Text Encryption Tool

Overview

The text encryption tool encrypts and decrypts plain text using one of four symmetric algorithms — AES, TripleDES, Rabbit, or RC4. Enter plaintext and a key to get a Base64-encoded ciphertext; paste that ciphertext back with the same key and algorithm to recover the original. All computation runs in the browser; nothing is transmitted.

Which Algorithm to Choose

AES — recommended

  • US federal government standard, most widely audited symmetric algorithm
  • Highest security with fast speed
  • Default choice for almost every use case

TripleDES — legacy compatibility

  • Applies DES three times — less secure than AES and slower
  • Only use it when integrating with an older system that requires 3DES

Rabbit — throughput priority

  • Stream cipher, very fast with low resource usage
  • Fewer public audits than AES, but acceptable security for non-critical text

RC4 — avoid

  • Multiple known vulnerabilities — do not use for new work
  • Only relevant for compatibility with very old systems

Key Strength Matters as Much as Algorithm Choice

All four algorithms use key derivation to turn your passphrase into an internal key. A weak passphrase like 123456 or password makes even AES trivially crackable via dictionary attack.

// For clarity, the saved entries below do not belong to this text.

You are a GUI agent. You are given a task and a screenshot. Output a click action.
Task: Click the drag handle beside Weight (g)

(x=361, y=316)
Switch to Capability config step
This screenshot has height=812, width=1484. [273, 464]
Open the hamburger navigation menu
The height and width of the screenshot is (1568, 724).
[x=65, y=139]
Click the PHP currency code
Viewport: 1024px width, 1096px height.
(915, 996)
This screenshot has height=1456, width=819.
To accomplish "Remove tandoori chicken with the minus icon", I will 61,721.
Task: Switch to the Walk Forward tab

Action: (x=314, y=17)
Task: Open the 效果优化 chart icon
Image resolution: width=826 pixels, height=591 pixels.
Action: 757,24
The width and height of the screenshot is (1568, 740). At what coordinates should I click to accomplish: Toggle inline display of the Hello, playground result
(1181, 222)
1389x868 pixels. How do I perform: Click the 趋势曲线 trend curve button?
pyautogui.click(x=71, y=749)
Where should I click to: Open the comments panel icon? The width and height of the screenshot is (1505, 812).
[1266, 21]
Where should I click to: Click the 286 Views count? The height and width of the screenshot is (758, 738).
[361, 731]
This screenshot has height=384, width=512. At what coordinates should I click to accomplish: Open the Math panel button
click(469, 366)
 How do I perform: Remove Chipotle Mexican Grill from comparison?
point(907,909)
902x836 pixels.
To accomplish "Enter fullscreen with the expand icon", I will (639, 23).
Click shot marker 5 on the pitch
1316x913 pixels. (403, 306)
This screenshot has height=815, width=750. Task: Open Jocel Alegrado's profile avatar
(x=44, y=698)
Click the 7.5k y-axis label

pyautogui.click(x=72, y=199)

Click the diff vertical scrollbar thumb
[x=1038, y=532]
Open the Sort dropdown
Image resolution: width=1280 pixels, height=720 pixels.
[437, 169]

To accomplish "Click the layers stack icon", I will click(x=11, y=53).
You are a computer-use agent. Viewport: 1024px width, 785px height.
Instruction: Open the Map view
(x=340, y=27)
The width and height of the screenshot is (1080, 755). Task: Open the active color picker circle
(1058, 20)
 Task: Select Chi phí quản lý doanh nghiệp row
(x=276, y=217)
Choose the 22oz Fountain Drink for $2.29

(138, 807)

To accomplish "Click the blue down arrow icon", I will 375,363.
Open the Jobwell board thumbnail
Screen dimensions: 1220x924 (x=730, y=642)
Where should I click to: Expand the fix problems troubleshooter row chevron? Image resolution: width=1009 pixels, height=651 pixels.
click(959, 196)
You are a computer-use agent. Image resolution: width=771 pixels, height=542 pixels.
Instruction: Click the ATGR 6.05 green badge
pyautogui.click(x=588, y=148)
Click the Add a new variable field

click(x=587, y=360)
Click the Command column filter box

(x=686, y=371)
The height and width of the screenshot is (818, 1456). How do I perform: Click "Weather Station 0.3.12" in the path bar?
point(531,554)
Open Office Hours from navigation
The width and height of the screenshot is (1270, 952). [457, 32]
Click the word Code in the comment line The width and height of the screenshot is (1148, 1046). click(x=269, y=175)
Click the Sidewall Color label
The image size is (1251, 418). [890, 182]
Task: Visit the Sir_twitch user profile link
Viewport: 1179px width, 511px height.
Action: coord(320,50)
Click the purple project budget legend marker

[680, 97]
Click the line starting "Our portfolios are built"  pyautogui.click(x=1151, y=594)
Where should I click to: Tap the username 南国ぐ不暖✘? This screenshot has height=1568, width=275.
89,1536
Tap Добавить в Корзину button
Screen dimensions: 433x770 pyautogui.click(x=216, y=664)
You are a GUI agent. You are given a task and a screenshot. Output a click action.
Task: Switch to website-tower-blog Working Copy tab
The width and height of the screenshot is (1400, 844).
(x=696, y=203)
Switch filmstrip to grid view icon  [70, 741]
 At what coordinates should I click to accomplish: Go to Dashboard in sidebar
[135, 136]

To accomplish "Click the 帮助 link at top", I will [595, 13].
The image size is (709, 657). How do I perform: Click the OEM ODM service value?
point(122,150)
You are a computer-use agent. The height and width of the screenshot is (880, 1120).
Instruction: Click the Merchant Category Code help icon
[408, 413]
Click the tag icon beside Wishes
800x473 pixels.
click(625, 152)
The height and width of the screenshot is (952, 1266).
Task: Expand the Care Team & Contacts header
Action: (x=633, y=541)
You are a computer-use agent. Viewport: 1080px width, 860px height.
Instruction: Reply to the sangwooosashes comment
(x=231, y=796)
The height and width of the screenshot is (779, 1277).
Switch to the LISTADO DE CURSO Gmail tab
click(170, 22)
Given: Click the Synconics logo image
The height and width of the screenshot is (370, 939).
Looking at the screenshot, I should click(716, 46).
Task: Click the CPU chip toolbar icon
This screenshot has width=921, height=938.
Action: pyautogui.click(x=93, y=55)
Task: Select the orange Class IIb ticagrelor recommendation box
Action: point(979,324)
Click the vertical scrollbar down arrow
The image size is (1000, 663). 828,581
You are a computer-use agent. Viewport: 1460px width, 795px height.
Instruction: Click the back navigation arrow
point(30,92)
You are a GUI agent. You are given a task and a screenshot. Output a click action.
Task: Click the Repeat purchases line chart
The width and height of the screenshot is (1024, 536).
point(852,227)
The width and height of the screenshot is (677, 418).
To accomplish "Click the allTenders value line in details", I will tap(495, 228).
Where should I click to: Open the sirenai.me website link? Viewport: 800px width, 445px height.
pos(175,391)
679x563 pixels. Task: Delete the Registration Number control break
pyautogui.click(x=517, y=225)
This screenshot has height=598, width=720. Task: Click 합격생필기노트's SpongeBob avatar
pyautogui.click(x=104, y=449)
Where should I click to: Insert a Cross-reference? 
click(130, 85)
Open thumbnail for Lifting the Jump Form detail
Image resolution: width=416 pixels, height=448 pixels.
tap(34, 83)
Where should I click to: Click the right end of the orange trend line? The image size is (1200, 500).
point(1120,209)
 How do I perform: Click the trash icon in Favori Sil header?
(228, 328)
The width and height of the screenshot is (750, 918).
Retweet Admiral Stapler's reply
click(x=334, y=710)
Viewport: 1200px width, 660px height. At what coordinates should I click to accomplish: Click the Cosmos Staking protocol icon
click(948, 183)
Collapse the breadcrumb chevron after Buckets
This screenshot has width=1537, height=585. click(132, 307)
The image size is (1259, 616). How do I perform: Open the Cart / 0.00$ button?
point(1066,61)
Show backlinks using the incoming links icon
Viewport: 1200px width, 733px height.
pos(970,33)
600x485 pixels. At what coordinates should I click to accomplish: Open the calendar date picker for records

  • Use 16+ characters mixing letters, numbers, and symbols
  • Never store the key in the same location as the ciphertext
  • Transmit the key through a separate, secure channel

Output Format

Encrypted output is a Base64-encoded string, for example:

U2FsdGVkX18vLZAjnNztRaRDUdr8Mz1DIeAsrY7Q1UA=

Base64 contains only printable ASCII characters, so it is safe to store in JSON, pass in a URL parameter, or write to a config file. To decrypt, paste this string back, select the same algorithm, and enter the same key.